Raito Yagami does not have a regular income, but he estimates that he makes an average of €7,000 a month gross (€6,440 after tax, or $7,200). He works six evenings a week, from 7pm until midnight, but often ends up staying longer. Yagami receives a fixed basic salary of €700, but the more popular the host, the more he earns: guests give him gifts and he receives a commission on what his clients drink. A bottle of champagne can cost more than €2,000 at Club Air. Yagami rents a room in a hostel run by his employer, which costs him €210 a month. He pays the same again for statutory health insurance. He is not putting aside any money for old age, because he spends up to €350 a month at the hairdresser and €700 a month on clothes.

What does your work mean to you?

It is what drives me. I meet new people every day. They are under a lot of pressure at work, and they just want to relax. I’m gratified when clients come in regularly, wanting to be served by me. It also makes me work on my personal development. My alcohol tolerance isn’t high, but I have to drink every day here. That is a challenge.

What is the most important thing in your life?

My job is my life. And at the moment, it gives me more pleasure than my leisure time. I have turned my hobby into my profession.

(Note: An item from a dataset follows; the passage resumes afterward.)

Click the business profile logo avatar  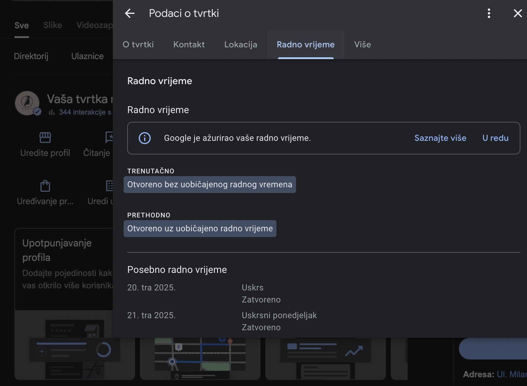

What would you change about your life?

Nothing. I have enough money. I don’t need a steady girlfriend. I see my family once or twice a year, that’s enough. I enjoy my life.

What are your biggest problems and how do you deal with them?

In my job, you sometimes drink too much and are sick. That is the toughest part of the job: carrying on drinking every night. You have to be able to cope with that. And I have hardly any free time. When my friends have a party, I am at work. But that’s OK; you just have to deal with it.

How do you give yourself a treat?

I go shopping and buy myself something nice. If I really want to relax, I take a long bath. Normally, I just shower.

What do you want from the future, and what are you doing to achieve it?

I want to go on working as a host. Within the next year, I would like to become the No 1 here in the club, the man who sells himself best. Men who manage that usually become famous, often working as models or actors.

Why are host and hostess clubs so popular in Japan?

Personally, I would never go to that kind of club, because I don’t want to drink in my free time. But lots of people love the clubs because they allow them to dive into a different world: there is luxury, chic furnishings, nothing but beautiful people. And they look after you, they are friendly, even to guests who behave inappropriately, who make bad jokes or use bad language.

Japan

Population: 127 million
Currency: yen (115 JPY = €1)
GDP per capita: €29,000
GDP per capita PPP €33,000
Human development index: 10th place
(Germany: 5th out of 187 countries)

Current average costs

1 salmon sushi: €0.80 ($0.89)
1 litre milk: €1.30 ($1.45)
1 can of beer: €2.10 ($2.34)
1 train ticket across Tokyo, one-way: €4.50 ($5)
1 entrance fee for public open-air swimming pool: €3.50 ($3.90)
1 conversation with Raito Yagami: €35 ($39)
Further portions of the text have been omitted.